### Task
Would you transcribe the entries below, beginning at the line with "624x556 pixels." and ending after the line with "This screenshot has width=1024, height=568.", exactly, with no picture and nothing more?

** Opening Provided data block **

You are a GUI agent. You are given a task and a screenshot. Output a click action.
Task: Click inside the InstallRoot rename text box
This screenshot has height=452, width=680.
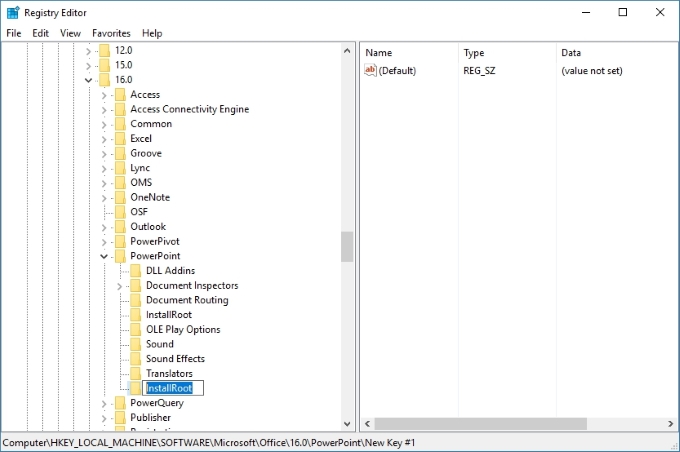tap(174, 388)
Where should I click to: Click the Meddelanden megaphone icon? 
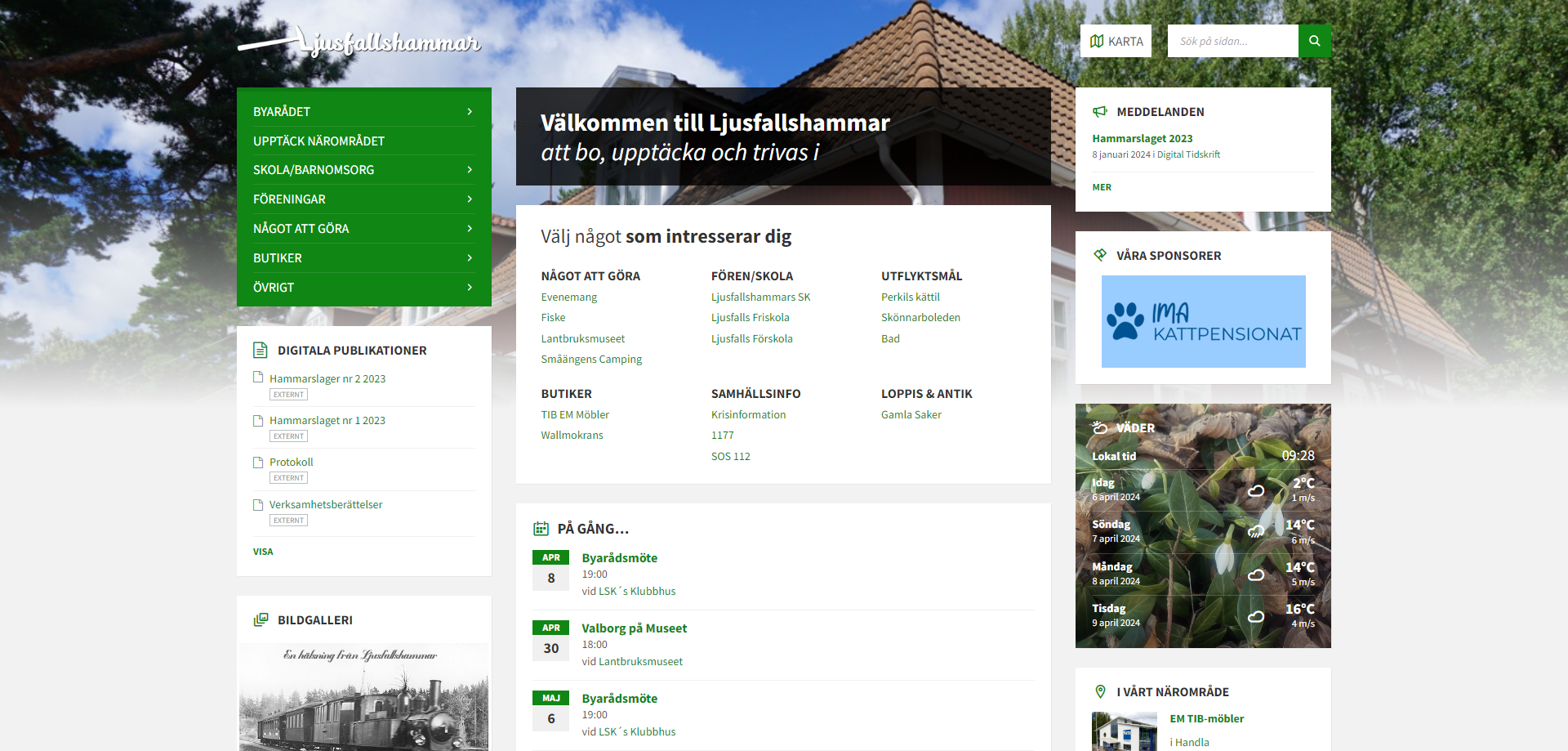tap(1100, 112)
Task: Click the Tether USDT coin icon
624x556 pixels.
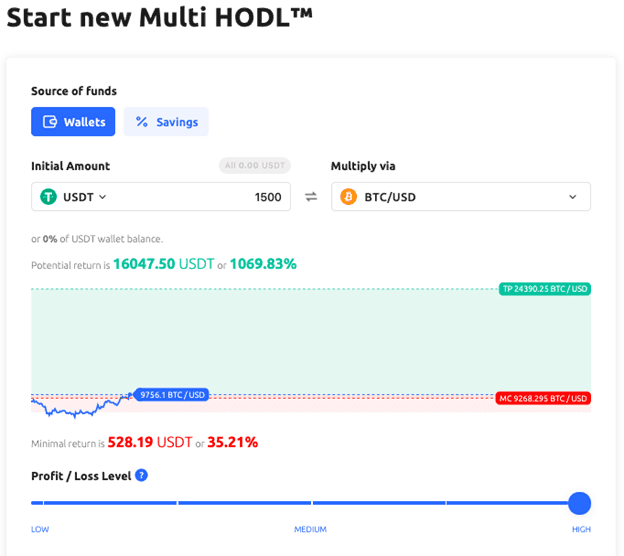Action: coord(48,197)
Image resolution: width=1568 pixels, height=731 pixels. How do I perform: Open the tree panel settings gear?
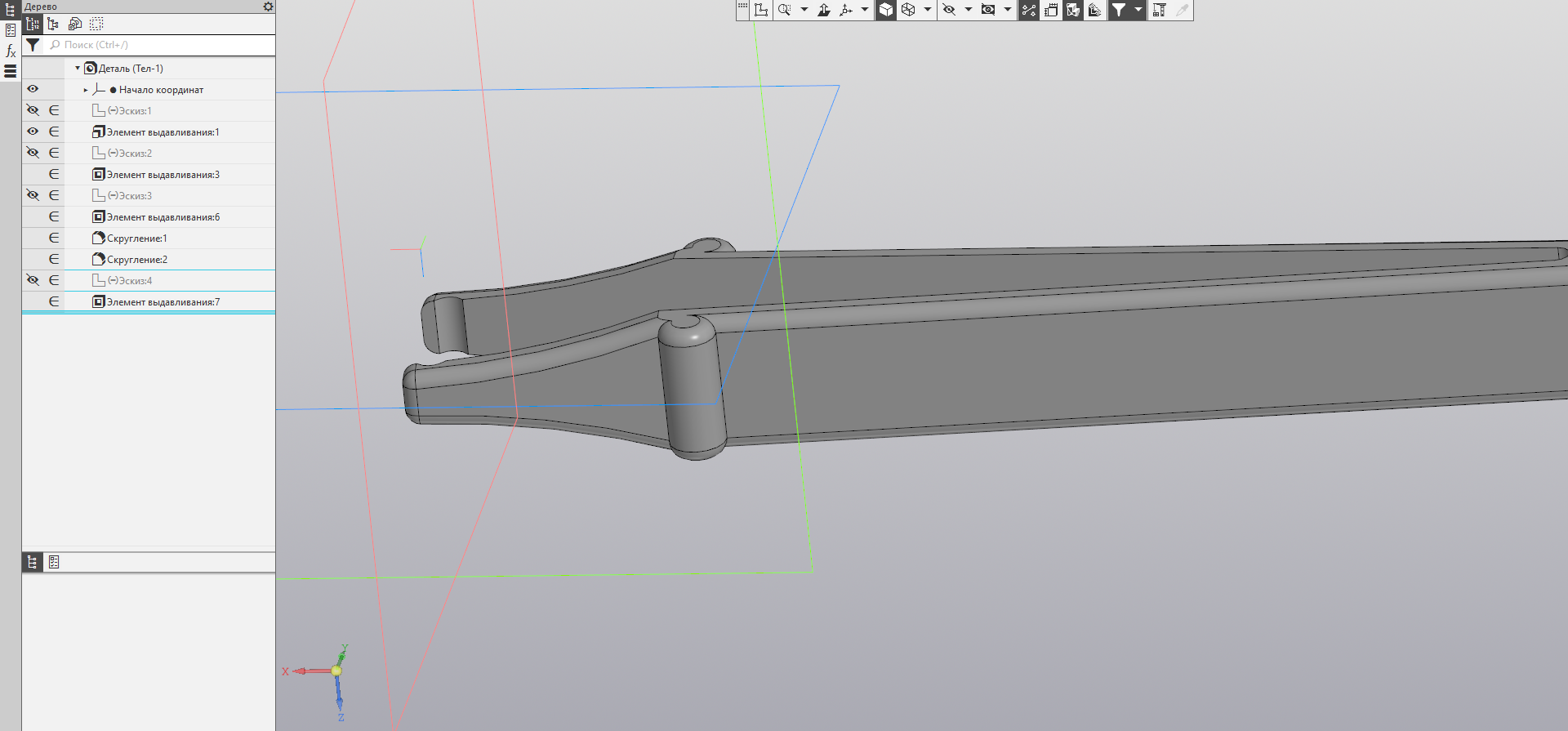click(268, 7)
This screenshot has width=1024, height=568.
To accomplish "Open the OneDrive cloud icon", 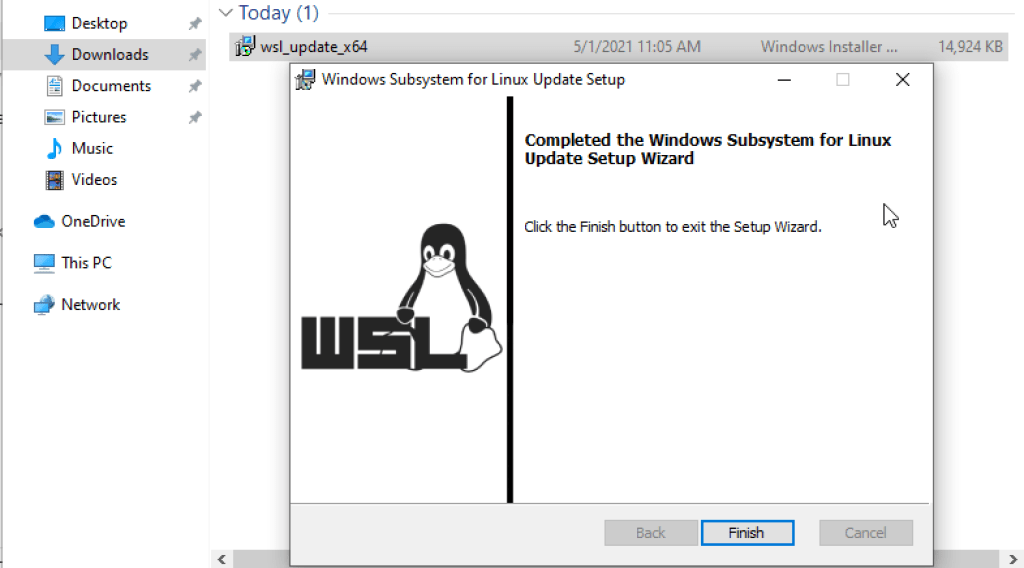I will point(44,221).
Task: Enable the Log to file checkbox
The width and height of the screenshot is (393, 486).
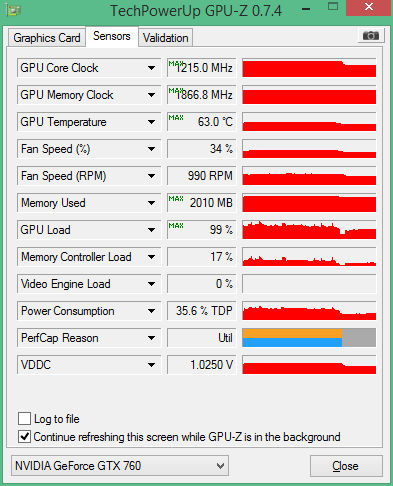Action: pyautogui.click(x=24, y=418)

** Closing Provided data block **

### Your response
624x556 pixels.
Action: coord(48,197)
Image resolution: width=1568 pixels, height=731 pixels. How do I perform: Open the tree panel settings gear?
click(268, 7)
This screenshot has width=1024, height=568.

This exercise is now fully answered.